En dépit d’une amélioration du débit respiratoire nasal et des voies respiratoires supérieures – amélioration comparable à celle qu’on peut obtenir par médicaments en cas de rhinosinusite ou polypes nasaux -, l’OMT ne provoque aucun changement de IAH chez les personnes atteintes de SOHAS modéré voire sévère.

Toutefois, il s’agit d’un résultat en accord avec la littérature qui montre que, bien que le traitement de l’obstruction nasale soit central en cas de SOHAS, cela n’améliore pas le syndrome en question pour autant. À l’inverse, cela implique néanmoins une meilleure qualité de vie, un ronflement moins important, un besoin mineur ainsi qu’une majeure tolérance de l’utilisation de CPAP.

Malheureusement, l’impossibilité d’analyser 9 personnes sur 30 (en somme, un tiers de l’échantillon) quant à la Pcrit empêche toute évaluation sur ce paramètre ; ce qui est dommage au vu des résultats encourageants pour l’OMT obtenus dans des études antérieures.

En prenant appui sur la littérature sur la neuromodulation pharmacologique ou opération du ganglion ptérygopalatin, et des sensations apparues suite à des interventions similaires, on peut supposer que l’OMT agisse par l’intermédiaire d’un bloc parasympathique post-ganglionnaire, bien qu’une mesure objective soit nécessaire pour tester cette hypothèse.

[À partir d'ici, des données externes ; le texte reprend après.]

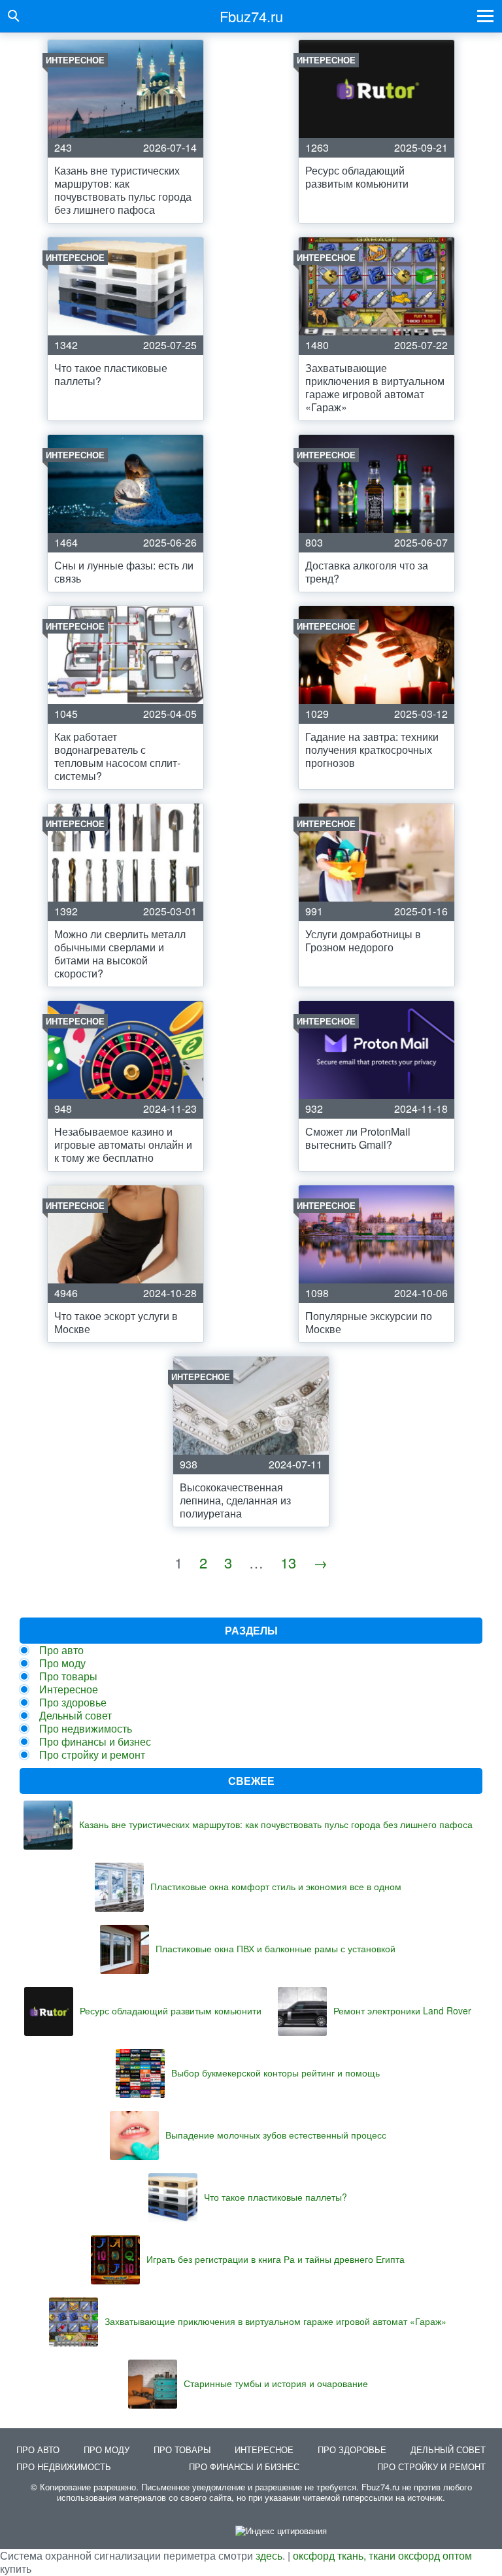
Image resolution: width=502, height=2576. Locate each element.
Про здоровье (73, 1702)
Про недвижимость (85, 1728)
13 (288, 1562)
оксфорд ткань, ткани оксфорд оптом (382, 2555)
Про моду (62, 1662)
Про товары (68, 1676)
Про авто (61, 1649)
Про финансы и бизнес (95, 1741)
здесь (269, 2555)
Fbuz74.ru (251, 16)
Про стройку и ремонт (92, 1754)
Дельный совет (75, 1715)
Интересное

Il faudrait des études dont le but serait de mesurer l’effet d’un nombre majeur de séances de traitement.

La critique Osteopedia

Par Marco Chiera

Forces : calcul de la taille de l’échantillon par estimation de l’effet, bonne description de la procédure d’étude et des critères évalués ; comparaison intéressante avec un groupe de personnes en bonne santé ; étude qui poursuit une étude pilote précédemment réalisée en vue d’améliorer la connaissance sur un thème particulier ; évaluation qualitative de l’intervention, utile pour aider les praticiens à savoir ce que les patients peuvent ressentir et les aider à donner du sens à ces sensations.

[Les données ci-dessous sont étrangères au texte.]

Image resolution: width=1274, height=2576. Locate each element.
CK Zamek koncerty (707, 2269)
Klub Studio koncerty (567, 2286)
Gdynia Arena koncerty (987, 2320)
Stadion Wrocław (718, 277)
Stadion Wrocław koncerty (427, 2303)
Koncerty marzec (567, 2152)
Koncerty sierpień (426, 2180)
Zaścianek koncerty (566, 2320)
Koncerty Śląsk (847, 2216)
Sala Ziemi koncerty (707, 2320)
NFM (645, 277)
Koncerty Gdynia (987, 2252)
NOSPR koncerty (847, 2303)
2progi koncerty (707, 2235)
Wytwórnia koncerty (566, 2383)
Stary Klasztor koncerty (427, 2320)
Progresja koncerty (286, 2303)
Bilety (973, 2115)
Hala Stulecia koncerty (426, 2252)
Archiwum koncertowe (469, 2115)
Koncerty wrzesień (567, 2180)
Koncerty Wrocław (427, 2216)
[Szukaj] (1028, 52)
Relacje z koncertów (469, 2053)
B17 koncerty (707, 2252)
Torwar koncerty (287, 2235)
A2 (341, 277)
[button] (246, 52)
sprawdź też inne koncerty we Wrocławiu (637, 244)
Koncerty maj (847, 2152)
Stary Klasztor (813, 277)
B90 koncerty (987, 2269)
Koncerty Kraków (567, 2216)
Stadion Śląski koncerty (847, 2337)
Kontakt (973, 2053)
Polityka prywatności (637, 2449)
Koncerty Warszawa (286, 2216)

Limites : petite taille de l’échantillon, surtout compte tenu des nombreux critères mesurés (même s’il s’agit de critères secondaires et exploratoires) ; les auteurs auraient pu non seulement se concentrer sur une manoeuvre spécifique mais également évaluer un traitement plus large puisque l’un des fondamentaux de l’OMT est de personnaliser les traitements ; la manière dont les effets indésirables sont évalués n’est pas précisée.